I dont count on marketing bits, I count on whats in the contract.

Of course it was disclosed, but one of the reasons the product was chosen was the fact that they had stayed true to their word and never lowered the caps in the company's history. Was it a surprise? Yes, considering they'd never lowered the caps. The drop was only 0.25% on the cap, but this is also only the first year of the contract. Even a .25% drop makes a big difference on a big case when you're talking 7-10 years. If the cap went down .25% every year would be a massive difference (unless there was no gain, that is).

It's not only a problem with in-force contracts, but with earning the trust of the public when offering these products. Same thing with LTC policies that have had rates jacked up on in-force policies. Every time the companies do it just makes it harder on the agent to sell the product.
 
Of course it was disclosed, but one of the reasons the product was chosen was the fact that they had stayed true to their word and never lowered the caps in the company's history. Was it a surprise? Yes, considering they'd never lowered the caps. The drop was only 0.25% on the cap, but this is also only the first year of the contract. Even a .25% drop makes a big difference on a big case when you're talking 7-10 years. If the cap went down .25% every year would be a massive difference (unless there was no gain, that is).

It's not only a problem with in-force contracts, but with earning the trust of the public when offering these products. Same thing with LTC policies that have had rates jacked up on in-force policies. Every time the companies do it just makes it harder on the agent to sell the product.

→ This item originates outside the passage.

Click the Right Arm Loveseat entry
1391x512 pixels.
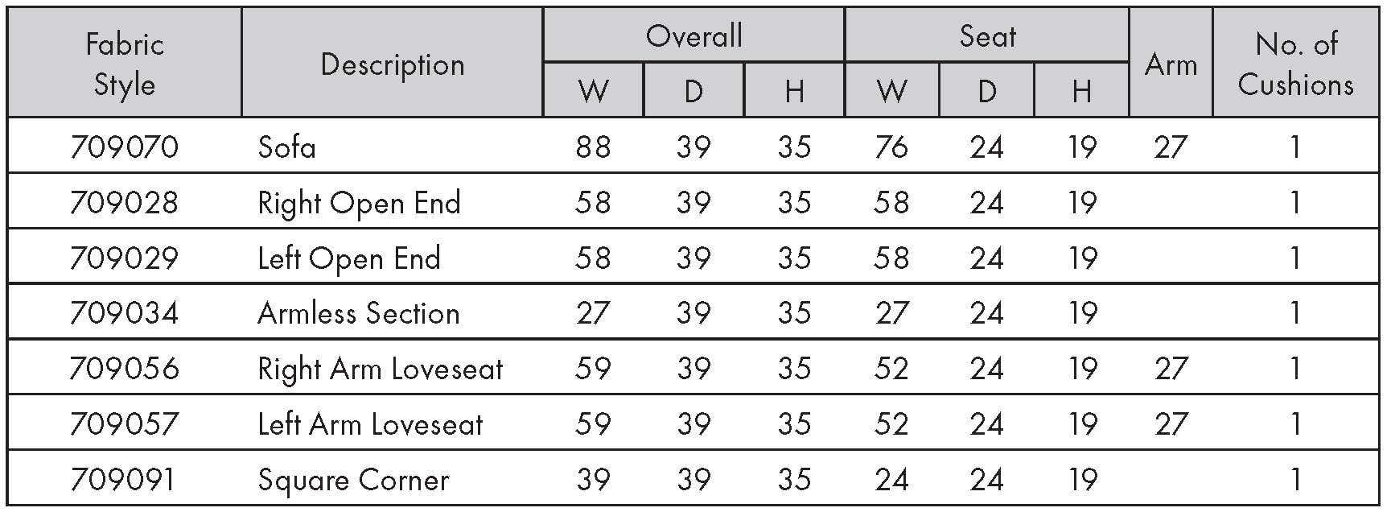pyautogui.click(x=380, y=369)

Good points. Thats why as agents we really need to concentrate on education and full disclosure of product features.

And of course there are different forces at work with LTC vs. PI.

It would be nice to see a historical chart of where the rate caps have been on IAs/IULs for the major players. I have never seen one.

While the 25bps reduction at JNL sucks; thats not a bad reduction at all compared to were they could have dropped it to.
 
Just sell all ULs at minimum DB and never sell VUL. You'll sell more because you'll have more confidence in your product.